EUは4月に入ってオンライン形式で開かれた中国との首脳会談で、ロシアのウクライナ侵攻を支援すれば「中国の欧州での信用が大きく失墜することにつながる」と警告した。
EU側は中国に対し、制裁逃れや軍装備品の提供などでロシアを支援しないよう求めるとともに停戦に尽力するよう促した。
しかし、米紙ニューヨークタイムズは、中国の本心はロシア支援だとみているようだ。中国は国際社会に対しては、ウクライナでの戦争ではどちらにも味方せず傍観者であり、平和を希求しているだけだとしているが、国内では共産党は、ロシアを侵略者ではなく、(西側との関係において)長年苦しんできた被害者であるとのキャンペーンを展開し、中国がロシアとの強い絆を保つことは必須であると信じている節がある。
◇制裁破りの兆候なし
EU欧州委員会のフォンデアライエン委員長は、中国共産党の習近平主席との首脳会談後の記者会見で、ウクライナに侵攻したことで信用を失ったロシアから国際企業が相次いで撤退している現状を挙げ、「企業は事態を注視し、各国がどういう立場を取るのか見極めている」とも指摘。ロシア支援に回れば中国の最大の貿易相手であるEUとの関係悪化は避けられず、中国の利益にはならないと訴えた。

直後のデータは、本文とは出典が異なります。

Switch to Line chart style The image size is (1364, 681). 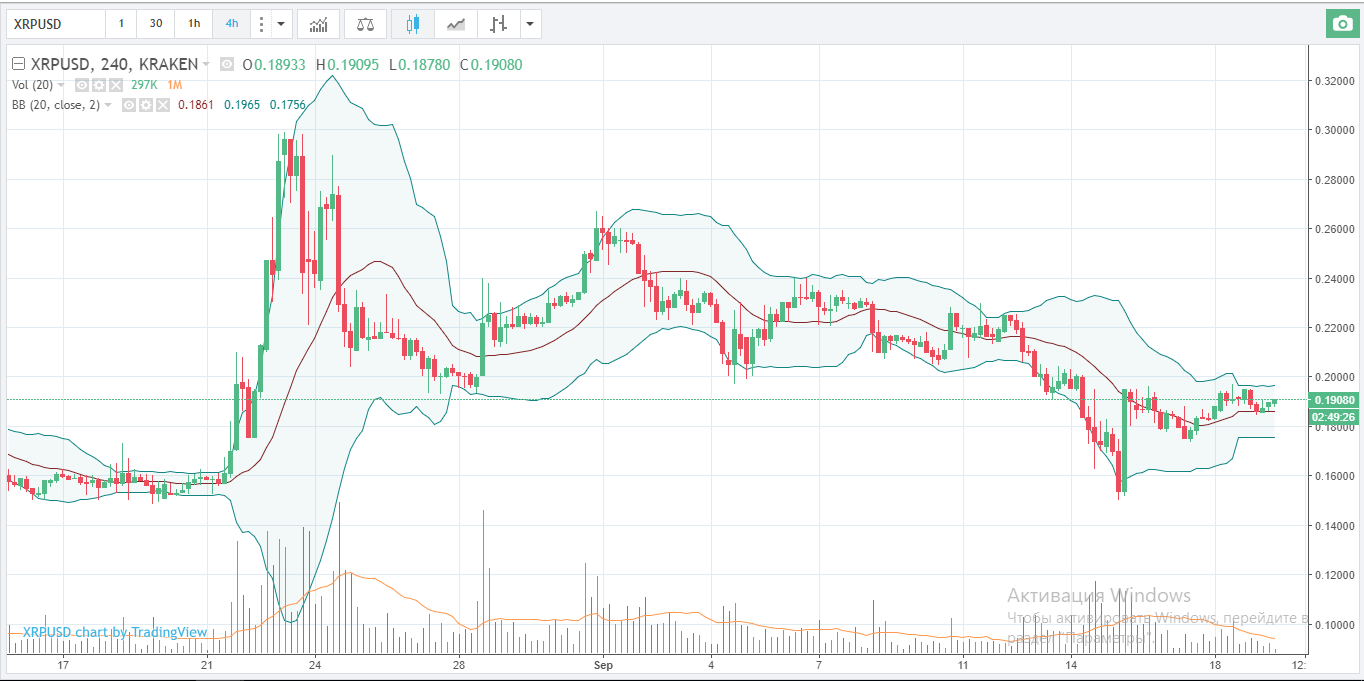tap(455, 24)
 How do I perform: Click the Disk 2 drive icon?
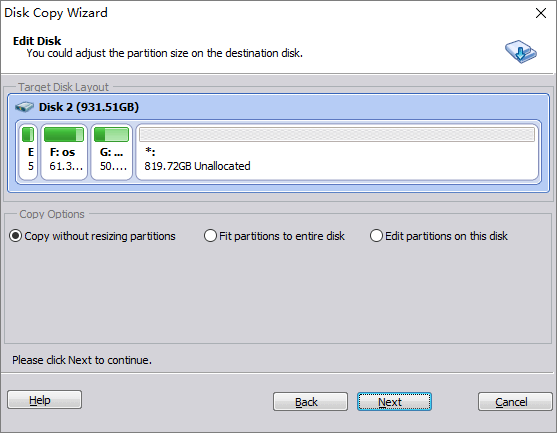tap(24, 107)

一方、習主席は会談で、情勢安定化に向けた欧中の協調の必要性を強調しつつ、「各国の庶民に重い代価を払わせてはならない」と米欧の制裁に改めて反対の姿勢を示した。これに対してフォンデアライエン氏は「制裁を支持しないなら少なくとも邪魔をしないようにすべきだ」とクギを刺した。
アナリストらによると、中国が西側の対ロ制裁破りを行っている兆候はみられない。それどころか、中国の国営石油精製企業は、大幅な値引きオファーにもかかわらず、ロシアとの新たな石油購入契約の締結を避けているという。さらに中国最大の石油精製企業シノペックはロシアでの石油化学関連事業への投資をめぐる交渉を中断したという。